= Dutch Fashion Awards =

The Dutch Fashion Awards is an annual awards ceremony first organised by the Dutch Fashion Foundation in 2007.

== Editions ==
=== Mercedes-Benz Dutch Fashion Awards 2007 ===
The first edition of the Mercedes-Benz Dutch Fashion Awards took place at the Beurs van Berlage in Amsterdam on 1 November 2007.

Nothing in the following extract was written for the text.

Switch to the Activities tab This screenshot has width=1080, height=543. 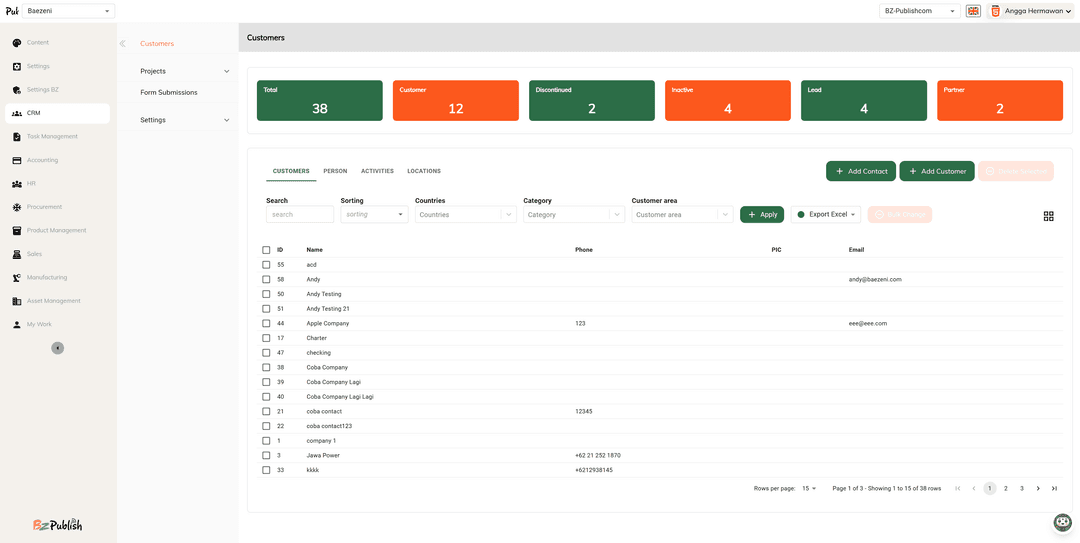click(x=377, y=171)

Nominees: Francisco van Benthum, Spijkers en Spijkers, Mada van Gaans, Klavers van Engelen, Jeroen van Tuyl, Jan Taminiau, Daryl van Wouw

Jury members: Maria Luisa Poumaillou, Valentina Maggi, Bernadette Whitmann, Christine Ellis, Cecilia Jesi Ferrari, Barbara Franchin

| Award | Winner |
|---|---|
| Mercedes-Benz Dutch Fashion Award | Klavers van Engelen |
| Dutch Fashion Icon Femme | Carice van Houten |
| Dutch Fashion Icon Homme | Ruud van der Peijl |

=== Mercedes-Benz Dutch Fashion Awards 2008 ===
The second edition of the Mercedes-Benz Dutch Fashion Awards took place at the Beurs van Berlage in Amsterdam on 7 November 2008.

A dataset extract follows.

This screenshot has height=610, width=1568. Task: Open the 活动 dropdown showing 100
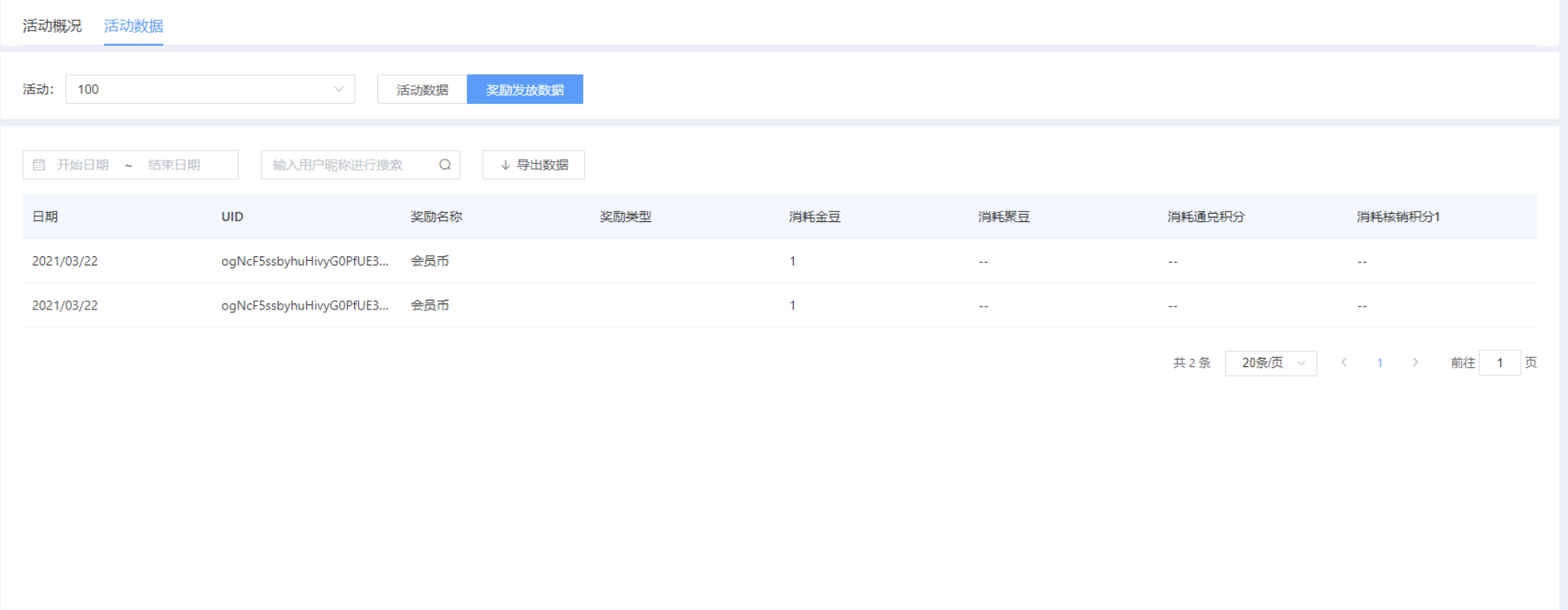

Nominees: Francisco van Benthum, G+N, Percy Irausquin, Jeroen van Tuyl, Monique van Heist, Mada van Gaans, Joline Jolink

Jury members: Christine Ellis, Terron Schaefer, Franck Jacquard, Paul Helbers, Andreina Longhi, Beppe Angiolini

| Award | Winner |
|---|---|
| Mercedes-Benz Dutch Fashion Award | Monique van Heist |
| Dutch Fashion Incubator Award | Monique van Heist |
| Dutch Fashion Media Award | Monique van Heist |
| Dutch Fashion Icon Femme | Aynouk Tan |
| Dutch Fashion Icon Homme | Carlo Wijnands |

=== Mercedes-Benz Dutch Fashion Awards 2009 ===
The third edition of the Mercedes-Benz Dutch Fashion Awards took place at the Grote Kerk in The Hague on 6 November 2009.

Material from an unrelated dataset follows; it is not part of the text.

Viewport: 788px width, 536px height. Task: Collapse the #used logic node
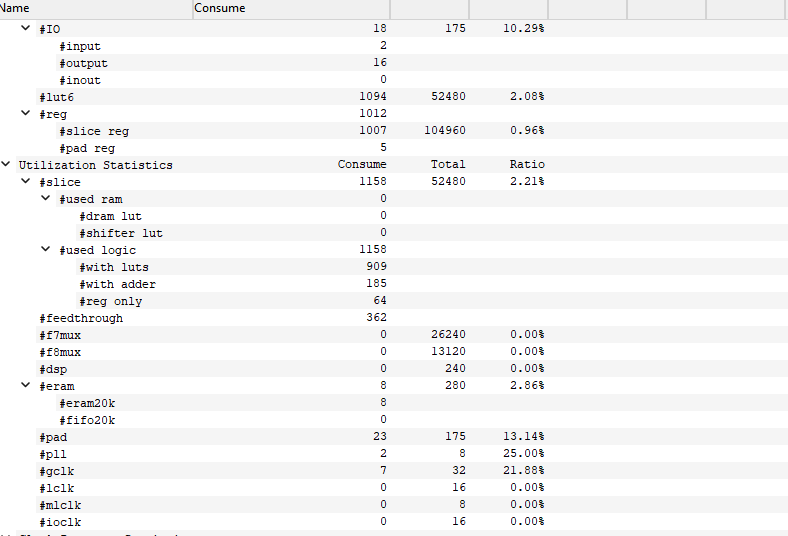(x=46, y=250)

Nominees: Jeroen van Tuyl, Iris van Herpen, Sjaak Hullekes, Mada van Gaans, Bas Kosters

Jury members: Beppe Angiolini, Valentina Maggi, Jean Jacques Picart, Marc Gysemans, Wilbert Das

| Award | Winner |
|---|---|
| Mercedes-Benz Dutch Fashion Award | Sjaak Hullekes |
| Dutch Fashion Incubator Award | Bas Kosters |
| Dutch Fashion Media Award | Iris van Herpen |
| Dutch Fashion Icon Femme | Bonnie Orleans Voss |
| Dutch Fashion Icon Homme | Ferry van der Nat |

=== Dutch Fashion Awards 2010 ===
The fourth edition of the Dutch Fashion Awards took place at the Grote Kerk in The Hague on 5 November 2010.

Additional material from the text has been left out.